Obambé Ngakosso est «toujours gêné lorsqu’on parle de tribu et d’ethnie en Afrique». Cependant, il a souligné la grande maturité intellectuelle de l’auteur, qui refuse toute posture moralisante pour adopter une démarche analytique, presque clinique, du tribalisme comme construction sociale, fruit de l’histoire coloniale, des logiques de pouvoir et des défaillances éducatives. Il a salué la capacité de Gankama à «articuler une critique sociologique à une dimension introspective».
De son côté, Saint Pierre des mots a insisté sur «l’écriture tendue, sans fioritures, de Gankama, qui ne cherche pas à plaire mais à faire réfléchir». Pour lui, Tribaliste toi-même est «une œuvre de salut public», qui s’inscrit dans la tradition des intellectuels africains soucieux de combattre les impensés collectifs.
Les professeurs Charles Zacharie Bowawo, Grégoire Lefouoba et André Patient Bokiba ont, chacun à leur manière, contribué à enrichir les échanges autour du livre. Le Pr Bowawo a replacé ce qu’il qualifie de la tyrannie de l’insignifiance qui est au cœur du champ politique congolais…être au stade du tribalisme, c’est être à cette époque primitive où il n’y avait pas de croisements a priori entre les tribus. Et aujourd’hui, y a nulle part dans le pays, ou dans le monde aucune tribu qui vit en autarcie, repliée sur elle-même. Pour lui, le terme d’ethnie semble plus adéquat pour caractériser les réciprocités violentes ou pacifiques dans lesquelles on «baigne». Le propos de l’auteur dans une perspective historique longue, rappelant que le tribalisme n’est pas un fait culturel en soi, mais une construction récente et pernicieuse des systèmes politiques et économiques.
Le Pr Grégoire Lefouoba à quant a abondé sur la déconstruction du clivage nord/sud au Congo à travers une carte de géographie puisque ni le sud ni le nord ne sont des ethnies. Le nord et le sud n’étant déterminer que par les latitudes, l’est et l’ouest par les longitudes. Enfin, le Pr André Patient Bokiba a conclu sur l’importance d’un changement de paradigme, notamment en créant des espaces de socialisation qui combattent les repliements identitaires, car en vantant l’appartenance à telle ou telle ethnie, on surélève ce qui est ontologiquement du hasard. D’autant que personne n’a voulu naître dans la tribu ou l’ethnie à laquelle on appartient. Cela relève du hasard.
Au-delà des discours, c’est l’engagement de l’auteur qui a marqué les esprits. Dr Émile Gankama, prenant la parole après les interventions, a confié avoir écrit ce livre «pour interroger nos silences, nos complicités, nos petites phrases du quotidien qui nourrissent les logiques d’exclusion». Il a affirmé ne pas viser une tribu, une région ou un groupe, mais plutôt «cette part de tribalisme que nous portons tous en nous, souvent sans le savoir».
Dans une ambiance studieuse et fraternelle, les lecteurs ont ensuite pu échanger avec l’auteur, faire dédicacer leur exemplaire et partager impressions et questionnements. Nombreux ont salué le courage du Dr Gankama d’aborder un sujet aussi sensible, dans un contexte où les appartenances ethniques restent parfois des tabous lourds de tensions.

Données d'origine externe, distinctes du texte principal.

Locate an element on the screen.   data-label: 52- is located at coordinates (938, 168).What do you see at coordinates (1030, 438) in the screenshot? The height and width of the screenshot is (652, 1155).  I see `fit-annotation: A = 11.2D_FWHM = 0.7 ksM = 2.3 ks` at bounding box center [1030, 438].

Avec Tribaliste toi-même, Émile Gankama s’impose comme une voix incontournable de la scène intellectuelle congolaise contemporaine. Son livre est plus qu’un essai: c’est un miroir tendu à la société, une interpellation profonde, un appel à dépasser les enfermements identitaires pour construire un vivre-ensemble plus authentique.
Les éditions Les Lettres Mouchetées signent ici un coup éditorial fort, en publiant un texte aussi incisif qu’indispensable. Dans un pays encore marqué par les blessures de la division, cette œuvre jette les bases d’un dialogue nécessaire entre mémoire, vérité et réconciliation.